** The data follows **
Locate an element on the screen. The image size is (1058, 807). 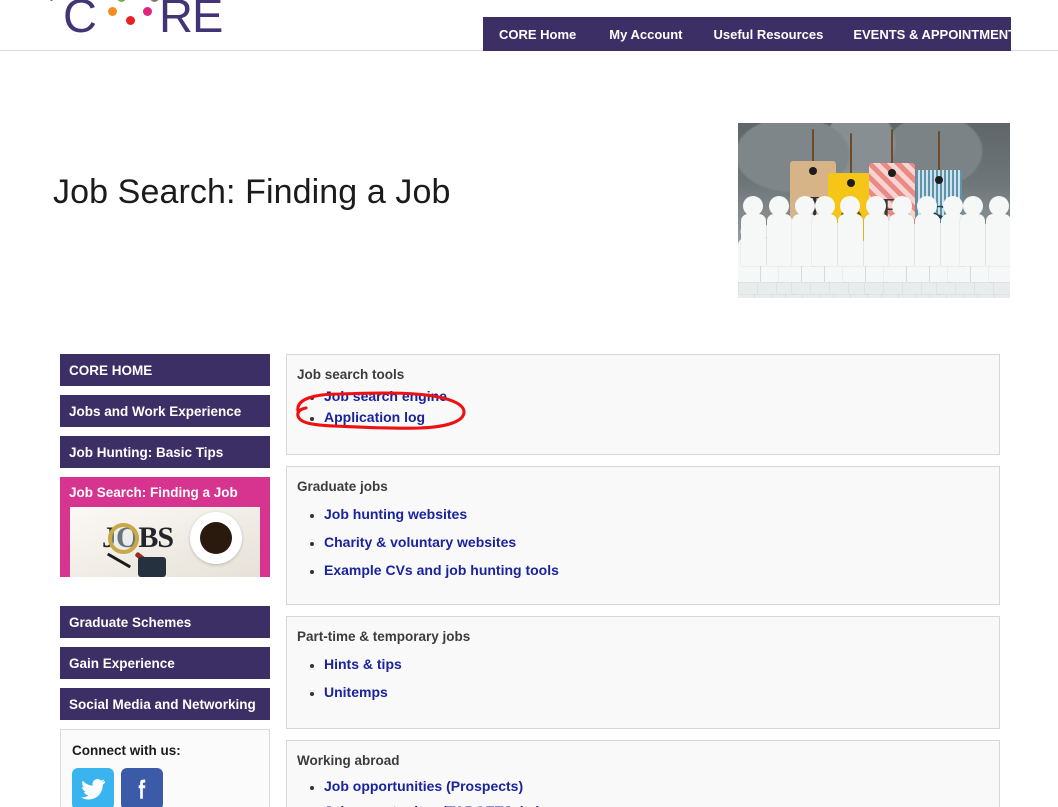
magnifier-icon is located at coordinates (124, 538).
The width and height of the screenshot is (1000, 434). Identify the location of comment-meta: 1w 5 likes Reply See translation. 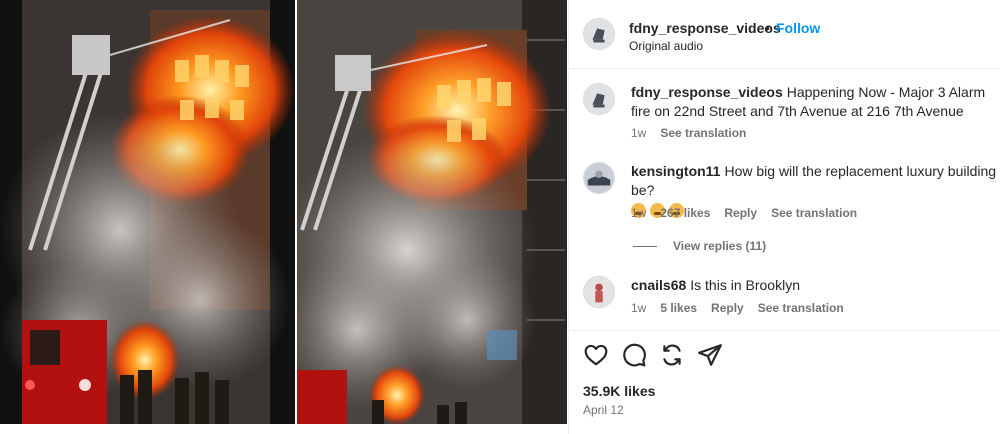
(744, 308).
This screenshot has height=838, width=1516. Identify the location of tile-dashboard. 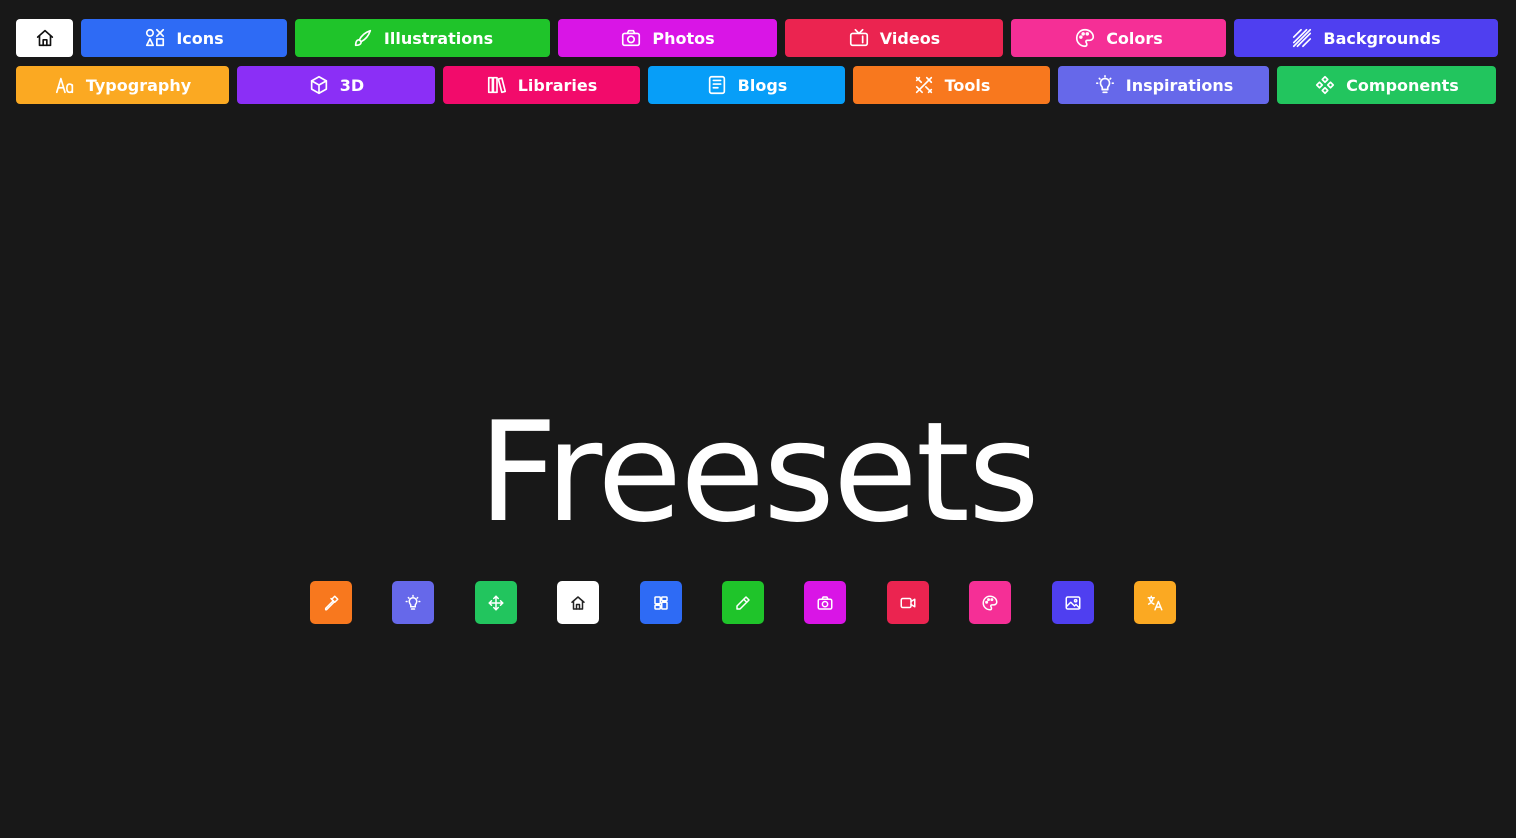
** End of The data **
* To-do item
Convert the entries into a Markdown table with the columns "Row" and "Text", beginning at the line that has "The width and" and stopping after the last line of the entries. Number the rows, skip blank lines, and leave out the pictures.

* Solution for this task
| Row | Text |
|---|---|
| 1 | The width and height of the screenshot is (1000, 434). Identify the location of comment-meta: 1w 5 likes Reply See translation.  |
| 2 | (744, 308). |
| 3 | This screenshot has height=838, width=1516. Identify the location of tile-dashboard.  |